*ABOUT THIS TASK*.
What you print should match the entries exactly, only without the pictures.

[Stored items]
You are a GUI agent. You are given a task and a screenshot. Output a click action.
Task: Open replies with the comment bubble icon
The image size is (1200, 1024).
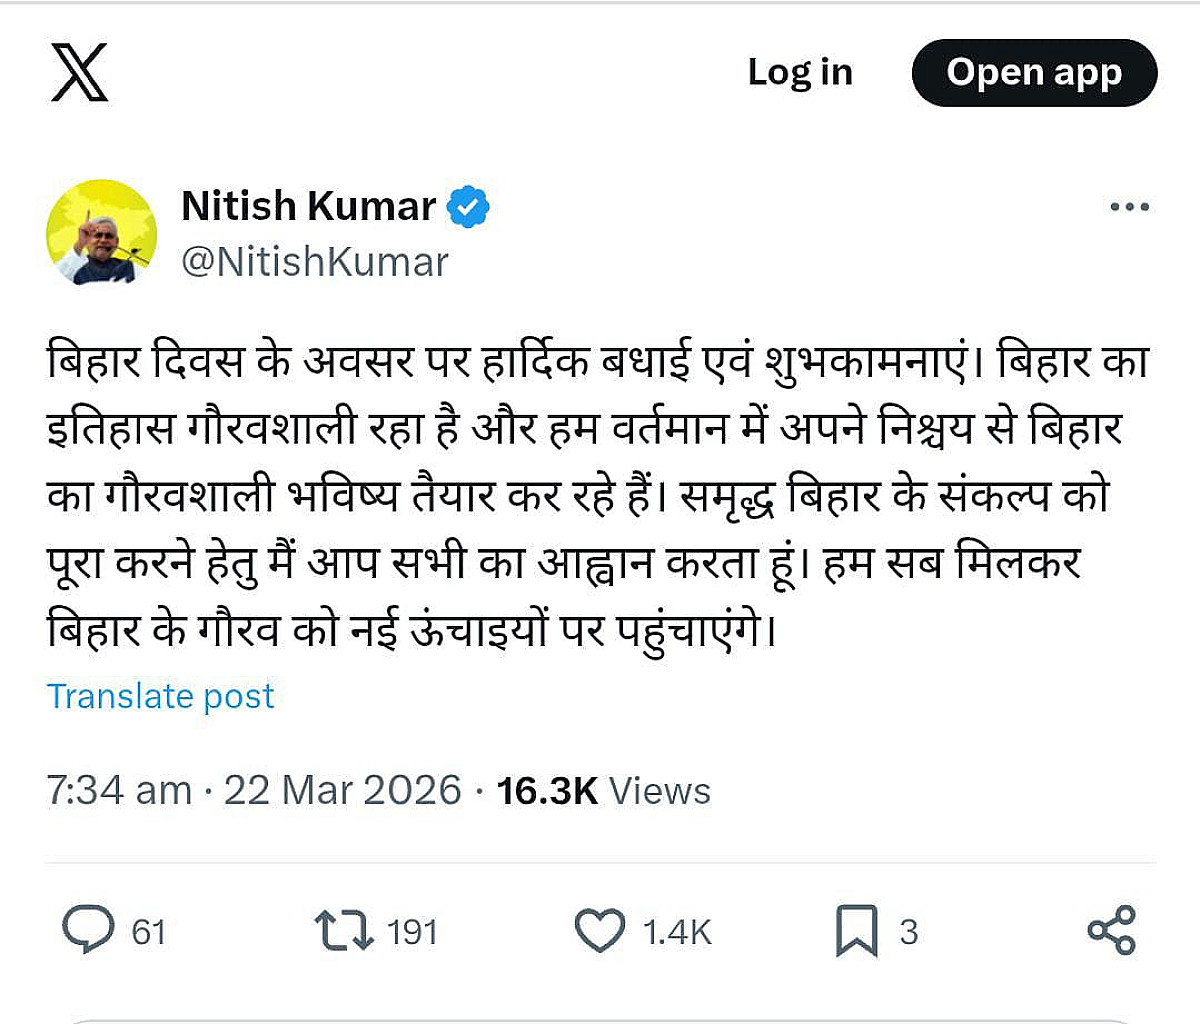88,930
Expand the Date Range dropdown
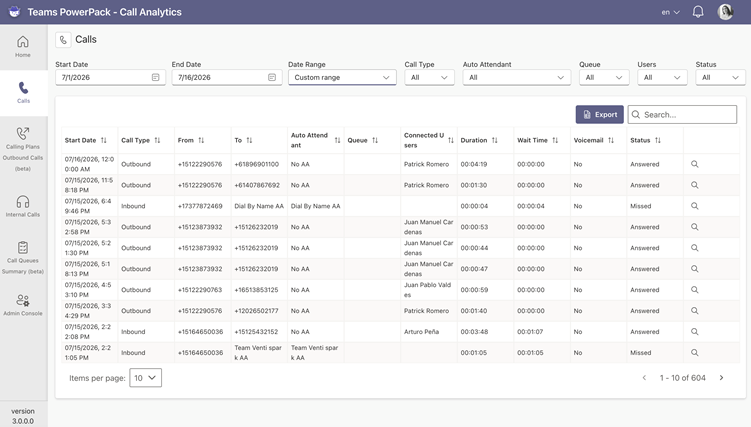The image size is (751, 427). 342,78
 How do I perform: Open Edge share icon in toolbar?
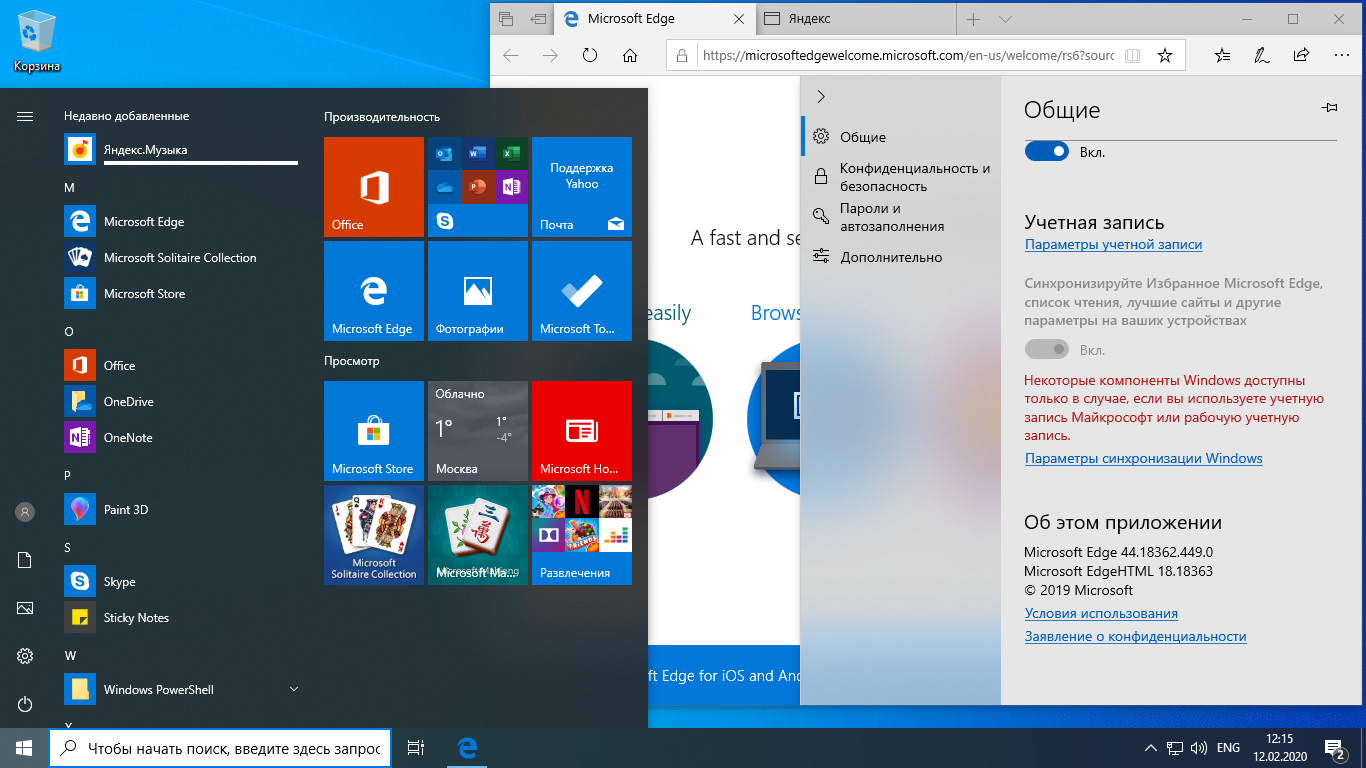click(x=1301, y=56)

*SOLUTION FOR THIS PROBLEM*.
You are a GUI agent. You are given a task and a screenshot. Output a click action.
Task: Open replies with the comment bubble icon
The image size is (1200, 1024).
88,930
Expand the Date Range dropdown
The image size is (751, 427). 342,78
 How do I perform: Open Edge share icon in toolbar?
click(x=1301, y=56)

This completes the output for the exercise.